Continue the news article about the muscle-strength gene from its last sentence, keeping the same reporting style.

= TEXT BLOCK =
--- START ---

Australian research discovers new gene to power up muscles

An Australian research has identified a gene that boosts muscle strength when switched on by exercising.

An Australian research has identified a gene that boosts muscle strength when switched on by exercising, unlocking the potential for the development of therapeutic treatments to mimic some of the benefits of working out.

Published in the journal Cell Metabolism and revealed on Tuesday, the study led by the University of Melbourne showed how different types of exercise changed the molecules in muscles, resulting in the discovery of the new C18ORF25 gene that is activated with all types of exercise and responsible for promoting muscle strength. Animals without C18ORF25 have poor exercise performance and weaker muscles.

Project lead, Benjamin Parker from the University of Melbourne, said by activating the gene, the research team could see muscles become much stronger, without them becoming necessarily bigger.

"Identifying this gene may impact how we manage healthy aging, diseases of muscle atrophy, sports science and even livestock and meat production," said Parker.

In the study, a collaboration between Parker and scientists from the University of Copenhagen in Denmark, was able to identify the molecular similarities and differences between various types of exercise in human muscle biopsies by analysing proteins and how they change within cells.

--- END ---

= GIVEN DATA =

--- START ---

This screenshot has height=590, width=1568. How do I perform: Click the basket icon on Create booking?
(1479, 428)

--- END ---
--- START ---

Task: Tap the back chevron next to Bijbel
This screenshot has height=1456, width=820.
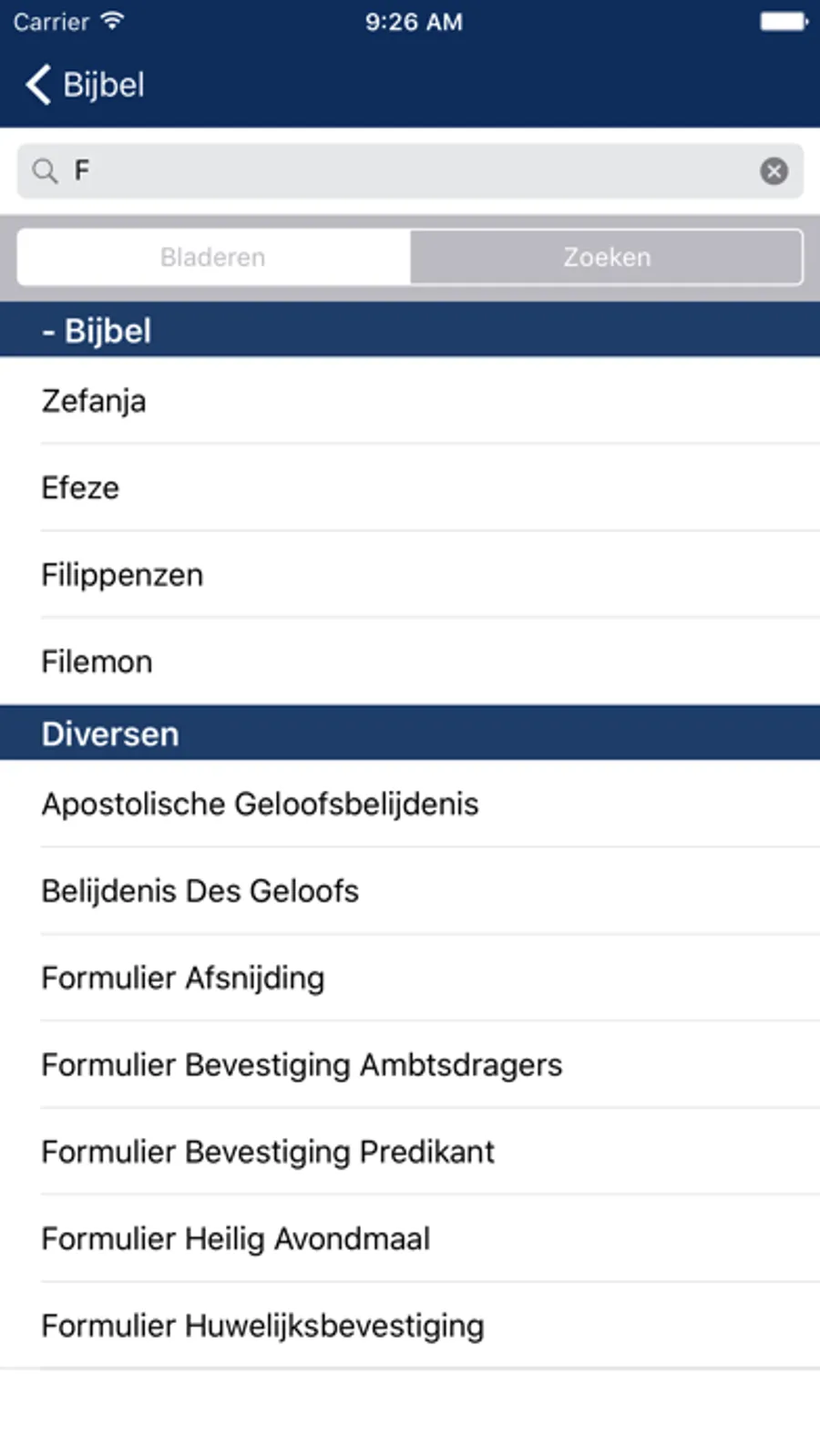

--- END ---
--- START ---

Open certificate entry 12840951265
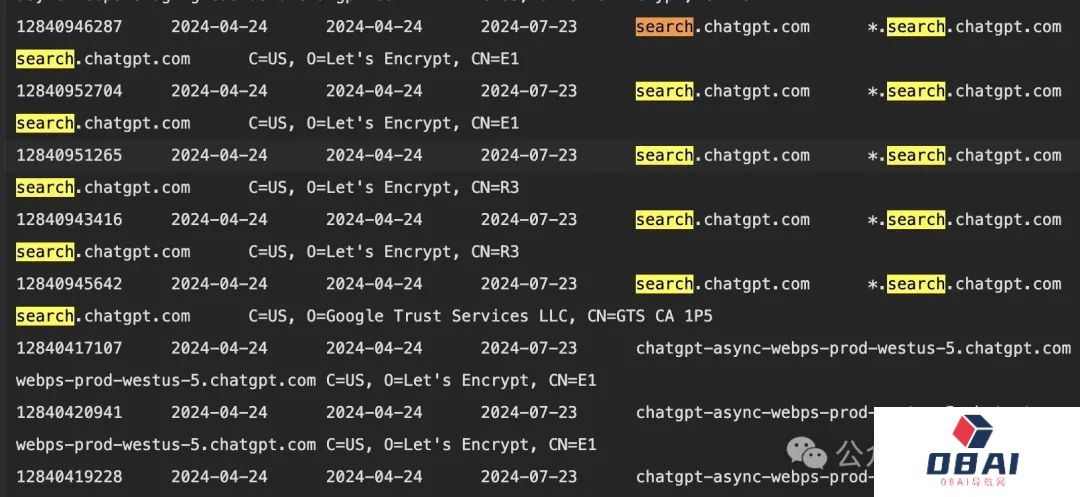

--- END ---

= RESPONSE TO THE TASK =
"To identify how genes and proteins are activated during and after different exercises, we performed an analysis of human skeletal muscle from a cross-over intervention of endurance, sprint and resistance exercise," Parker said.

The experimental design allowed researchers to compare signalling responses between the exercise modalities in the same individual, relative to their pre-exercise level. This meant they could monitor how an individual responded to different types of exercise directly in their muscles.

Importantly, it also allowed the study team to identify genes and proteins that consistently change across all individuals and all types of exercise, leading to the discovery of the new gene.

"We know exercise can prevent and treat chronic diseases including diabetes, cardiovascular disease and many cancers," Parker said.

"Now, we hope that by better understanding how different types of exercise elicits these health promoting effects at the molecular level, the field can work toward making new and improved treatment options available."